_Exercise requirements_
Your answer should be a single number: the count of lines in the listing that contain "column".

+-------+

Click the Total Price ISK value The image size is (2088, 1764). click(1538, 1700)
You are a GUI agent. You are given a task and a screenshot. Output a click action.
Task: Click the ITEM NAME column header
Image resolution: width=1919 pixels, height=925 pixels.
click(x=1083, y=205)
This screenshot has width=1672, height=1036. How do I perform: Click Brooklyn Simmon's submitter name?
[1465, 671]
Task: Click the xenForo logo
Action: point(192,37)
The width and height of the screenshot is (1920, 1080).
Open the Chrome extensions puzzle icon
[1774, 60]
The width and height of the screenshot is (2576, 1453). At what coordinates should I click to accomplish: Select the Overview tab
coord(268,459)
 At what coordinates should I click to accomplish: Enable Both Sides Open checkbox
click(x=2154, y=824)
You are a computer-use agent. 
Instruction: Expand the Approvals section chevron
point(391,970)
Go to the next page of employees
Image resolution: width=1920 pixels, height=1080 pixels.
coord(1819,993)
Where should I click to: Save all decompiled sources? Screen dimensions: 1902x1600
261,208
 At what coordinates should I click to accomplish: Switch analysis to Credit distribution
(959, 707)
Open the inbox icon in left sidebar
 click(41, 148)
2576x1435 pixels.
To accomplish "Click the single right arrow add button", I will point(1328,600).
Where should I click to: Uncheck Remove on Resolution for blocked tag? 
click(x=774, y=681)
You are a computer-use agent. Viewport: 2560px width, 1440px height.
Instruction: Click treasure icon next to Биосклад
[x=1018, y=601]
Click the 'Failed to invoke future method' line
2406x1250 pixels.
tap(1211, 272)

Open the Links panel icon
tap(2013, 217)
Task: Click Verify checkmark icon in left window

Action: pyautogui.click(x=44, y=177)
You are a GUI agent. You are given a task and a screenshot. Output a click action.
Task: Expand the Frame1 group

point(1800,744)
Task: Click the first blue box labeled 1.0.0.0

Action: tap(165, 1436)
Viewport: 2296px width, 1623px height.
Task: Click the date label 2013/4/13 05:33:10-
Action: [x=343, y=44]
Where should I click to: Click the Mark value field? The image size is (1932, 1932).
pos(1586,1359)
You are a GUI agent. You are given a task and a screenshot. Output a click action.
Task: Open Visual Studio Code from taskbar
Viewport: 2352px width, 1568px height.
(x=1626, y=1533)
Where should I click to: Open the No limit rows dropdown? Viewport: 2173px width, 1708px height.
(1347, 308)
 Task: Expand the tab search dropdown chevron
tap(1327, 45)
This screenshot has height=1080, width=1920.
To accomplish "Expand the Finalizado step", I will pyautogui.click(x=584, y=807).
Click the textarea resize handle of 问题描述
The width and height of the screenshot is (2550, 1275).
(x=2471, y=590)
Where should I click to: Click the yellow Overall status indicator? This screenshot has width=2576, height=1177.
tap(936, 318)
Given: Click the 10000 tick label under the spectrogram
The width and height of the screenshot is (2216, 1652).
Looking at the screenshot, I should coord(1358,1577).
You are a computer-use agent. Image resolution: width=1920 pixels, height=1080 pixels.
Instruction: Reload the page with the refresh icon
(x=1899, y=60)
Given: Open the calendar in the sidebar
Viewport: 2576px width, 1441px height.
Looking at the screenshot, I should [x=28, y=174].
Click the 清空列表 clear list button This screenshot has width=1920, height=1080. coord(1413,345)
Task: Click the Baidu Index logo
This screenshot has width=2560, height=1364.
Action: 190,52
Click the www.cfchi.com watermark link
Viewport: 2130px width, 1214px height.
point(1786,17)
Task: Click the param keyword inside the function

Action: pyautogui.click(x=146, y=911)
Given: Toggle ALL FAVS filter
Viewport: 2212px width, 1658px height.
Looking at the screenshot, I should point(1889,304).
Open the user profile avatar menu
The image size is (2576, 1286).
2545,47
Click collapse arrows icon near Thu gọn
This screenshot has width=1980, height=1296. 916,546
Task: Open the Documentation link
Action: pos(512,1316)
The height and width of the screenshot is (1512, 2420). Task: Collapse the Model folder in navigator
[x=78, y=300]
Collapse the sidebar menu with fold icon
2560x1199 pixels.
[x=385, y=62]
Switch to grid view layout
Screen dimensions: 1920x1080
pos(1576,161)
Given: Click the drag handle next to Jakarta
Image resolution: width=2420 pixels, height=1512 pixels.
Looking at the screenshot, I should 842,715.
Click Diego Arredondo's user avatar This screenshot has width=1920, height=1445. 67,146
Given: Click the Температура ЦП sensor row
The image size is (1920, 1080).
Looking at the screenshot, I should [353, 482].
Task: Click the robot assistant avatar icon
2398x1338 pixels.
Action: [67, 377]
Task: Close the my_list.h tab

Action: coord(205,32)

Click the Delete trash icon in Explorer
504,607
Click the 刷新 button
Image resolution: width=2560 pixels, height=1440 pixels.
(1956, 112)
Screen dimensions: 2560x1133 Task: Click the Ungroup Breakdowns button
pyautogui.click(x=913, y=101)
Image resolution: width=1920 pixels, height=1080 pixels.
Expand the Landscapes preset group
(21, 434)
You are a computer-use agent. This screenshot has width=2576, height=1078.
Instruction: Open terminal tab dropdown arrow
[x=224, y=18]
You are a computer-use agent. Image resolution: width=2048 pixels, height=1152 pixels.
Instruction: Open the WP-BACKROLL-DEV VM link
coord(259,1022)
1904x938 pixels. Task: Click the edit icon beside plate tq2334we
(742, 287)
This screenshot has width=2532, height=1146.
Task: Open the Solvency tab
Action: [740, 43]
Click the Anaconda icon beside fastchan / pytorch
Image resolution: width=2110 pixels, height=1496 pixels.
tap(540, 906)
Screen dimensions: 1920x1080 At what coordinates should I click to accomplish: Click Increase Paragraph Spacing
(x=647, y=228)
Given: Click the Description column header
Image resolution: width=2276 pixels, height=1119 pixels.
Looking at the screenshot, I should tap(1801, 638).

+-------+

_Solution for this exercise_
2